--- START ---

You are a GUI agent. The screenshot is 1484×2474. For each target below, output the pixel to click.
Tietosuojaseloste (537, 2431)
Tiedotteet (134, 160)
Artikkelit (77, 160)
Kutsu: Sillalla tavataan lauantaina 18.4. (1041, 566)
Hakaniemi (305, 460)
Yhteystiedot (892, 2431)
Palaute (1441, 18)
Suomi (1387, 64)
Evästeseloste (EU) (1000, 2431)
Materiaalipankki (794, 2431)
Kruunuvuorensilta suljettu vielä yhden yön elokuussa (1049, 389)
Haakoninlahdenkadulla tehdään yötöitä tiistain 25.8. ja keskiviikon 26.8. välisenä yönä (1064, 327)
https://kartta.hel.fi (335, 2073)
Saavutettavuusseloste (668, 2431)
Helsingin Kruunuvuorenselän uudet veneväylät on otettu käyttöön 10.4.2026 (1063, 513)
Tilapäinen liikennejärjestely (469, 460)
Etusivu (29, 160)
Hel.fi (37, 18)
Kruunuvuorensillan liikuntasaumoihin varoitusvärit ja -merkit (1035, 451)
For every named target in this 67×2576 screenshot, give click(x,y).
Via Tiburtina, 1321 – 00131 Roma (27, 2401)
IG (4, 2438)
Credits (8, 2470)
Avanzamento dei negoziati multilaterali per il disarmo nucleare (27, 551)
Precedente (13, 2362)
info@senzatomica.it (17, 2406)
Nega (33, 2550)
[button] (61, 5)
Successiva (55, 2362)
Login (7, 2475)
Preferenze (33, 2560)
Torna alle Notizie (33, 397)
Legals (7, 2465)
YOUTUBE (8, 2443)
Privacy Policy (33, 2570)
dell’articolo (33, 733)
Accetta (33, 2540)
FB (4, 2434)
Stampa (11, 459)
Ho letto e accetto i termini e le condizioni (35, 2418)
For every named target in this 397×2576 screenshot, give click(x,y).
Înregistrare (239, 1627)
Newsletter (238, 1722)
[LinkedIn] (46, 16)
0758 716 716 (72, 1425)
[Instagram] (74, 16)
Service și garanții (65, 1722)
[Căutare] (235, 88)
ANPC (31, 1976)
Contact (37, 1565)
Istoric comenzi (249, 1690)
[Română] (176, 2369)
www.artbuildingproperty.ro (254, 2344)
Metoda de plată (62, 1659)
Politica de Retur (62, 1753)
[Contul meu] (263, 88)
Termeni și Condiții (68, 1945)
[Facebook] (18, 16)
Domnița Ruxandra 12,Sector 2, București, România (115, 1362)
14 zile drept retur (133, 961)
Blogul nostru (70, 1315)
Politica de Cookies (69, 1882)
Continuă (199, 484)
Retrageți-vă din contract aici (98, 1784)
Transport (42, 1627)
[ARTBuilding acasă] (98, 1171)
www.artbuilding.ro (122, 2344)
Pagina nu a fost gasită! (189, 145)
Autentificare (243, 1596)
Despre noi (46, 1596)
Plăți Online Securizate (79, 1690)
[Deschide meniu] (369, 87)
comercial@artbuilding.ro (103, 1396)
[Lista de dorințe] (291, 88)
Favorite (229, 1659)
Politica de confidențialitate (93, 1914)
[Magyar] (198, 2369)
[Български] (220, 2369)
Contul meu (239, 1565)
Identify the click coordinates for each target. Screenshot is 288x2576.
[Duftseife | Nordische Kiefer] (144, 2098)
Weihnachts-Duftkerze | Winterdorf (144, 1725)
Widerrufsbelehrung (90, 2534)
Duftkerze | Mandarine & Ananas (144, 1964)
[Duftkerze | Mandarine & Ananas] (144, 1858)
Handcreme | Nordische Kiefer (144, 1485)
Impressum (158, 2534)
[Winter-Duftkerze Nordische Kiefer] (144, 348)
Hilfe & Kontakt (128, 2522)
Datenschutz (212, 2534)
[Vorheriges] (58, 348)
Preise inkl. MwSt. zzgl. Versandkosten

--- END ---

▸ **TASK TO CARRY OUT**
Search the material above for "this". Copy each line that has it.

▸ **ANSWER SPACE**
For every named target in this 67×2576 screenshot, give click(x,y).
For every named target in this 397×2576 screenshot, give click(x,y).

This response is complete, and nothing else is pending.